Exercise instructions:
1 > In the passage on defense procurement, for what purpose is the M-1A-1 tank still being produced?
2 > Copy the records below line for line, leaving out the pictures.

Text passage:
Ironically, as the Department of Defense seeks to come to grips with this new world, the structural limitations and constraints in how we develop systems and procure weapons based on current technological and industrial capacity for producing them will be exacerbated by downward fiscal pressure giving us little room for mistakes and flexibility. Air, land, space, and sea forces are currently limited in the actual numbers and types of systems that are available for purchase and more limited in that there are virtually no new major systems on the horizon. That could change.

The M-1A-1 tank is in production only for foreign sales. Despite the allure of the Arsenal Ship, the Navy still has only four active classes of warships from which to replace its capability and, for the first time this century since aircraft entered the inventory, is without a new aircraft in development. The Air Force can be placed in similar straits if the F-22 program is deferred or canceled because of rising cost and fiscal constraints. Time will tell what happens to the Joint Strike Fighter. Assumptions about reliance on technology and R&D providing insurance policies for future defense needs may prove ill-advised if and as DOD is forced to cut back and reduce those programs even further. Indeed, over time, commercial R&D could become the main source for procuring software and other systems needed to upgrade today's weapons systems and for so-called "leap-ahead" technologies that may prove elusive to create.

There is also the crucial issue of revising or indeed developing new doctrine and military thought to deal with these changing circumstances. But, without a compelling rationale and with the clear bureaucratic and political pressures of preparing and defending an annual budget, more of the same (or more likely, less of the same) becomes an almost irresistible outcome. While the JCS or OSD or CINCs may have genuine need for jointly packaged forces that are rapidly deployable irrespective of Army, Navy, Marine, or Air Force labels, the services cannot be expected to reverse the years of viewing the world through service- specific arguments and doctrine.

Records supplied:

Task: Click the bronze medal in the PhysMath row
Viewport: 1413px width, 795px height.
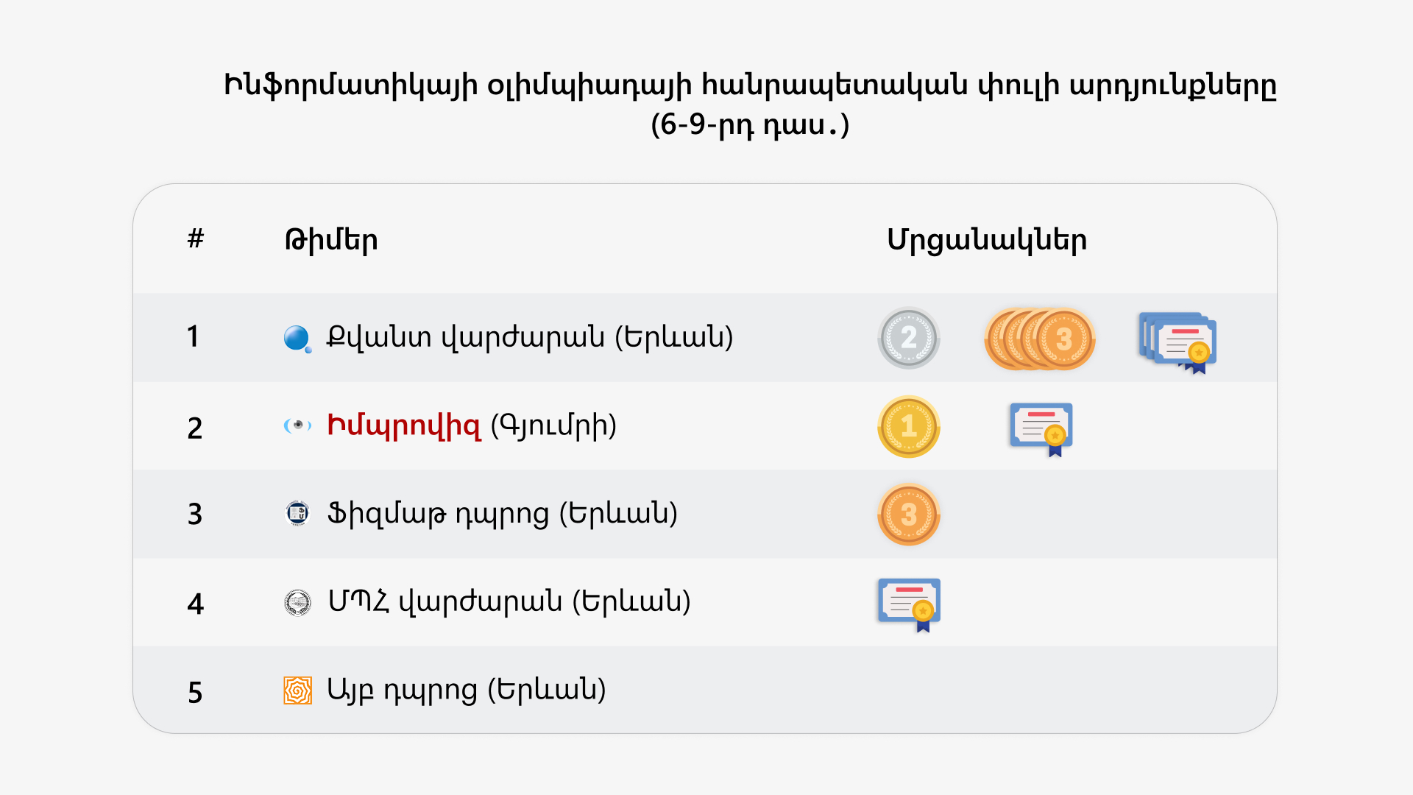Action: tap(909, 514)
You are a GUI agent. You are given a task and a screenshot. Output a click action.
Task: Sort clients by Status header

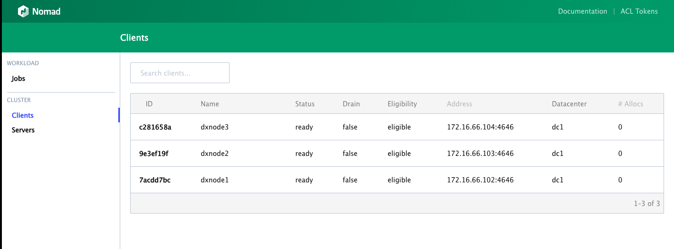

Responses per task:
1 > Only for foreign sales.

2 >
Task: Click the bronze medal in the PhysMath row
Viewport: 1413px width, 795px height.
Action: tap(909, 514)
You are a GUI agent. You are given a task and a screenshot. Output a click action.
Task: Sort clients by Status header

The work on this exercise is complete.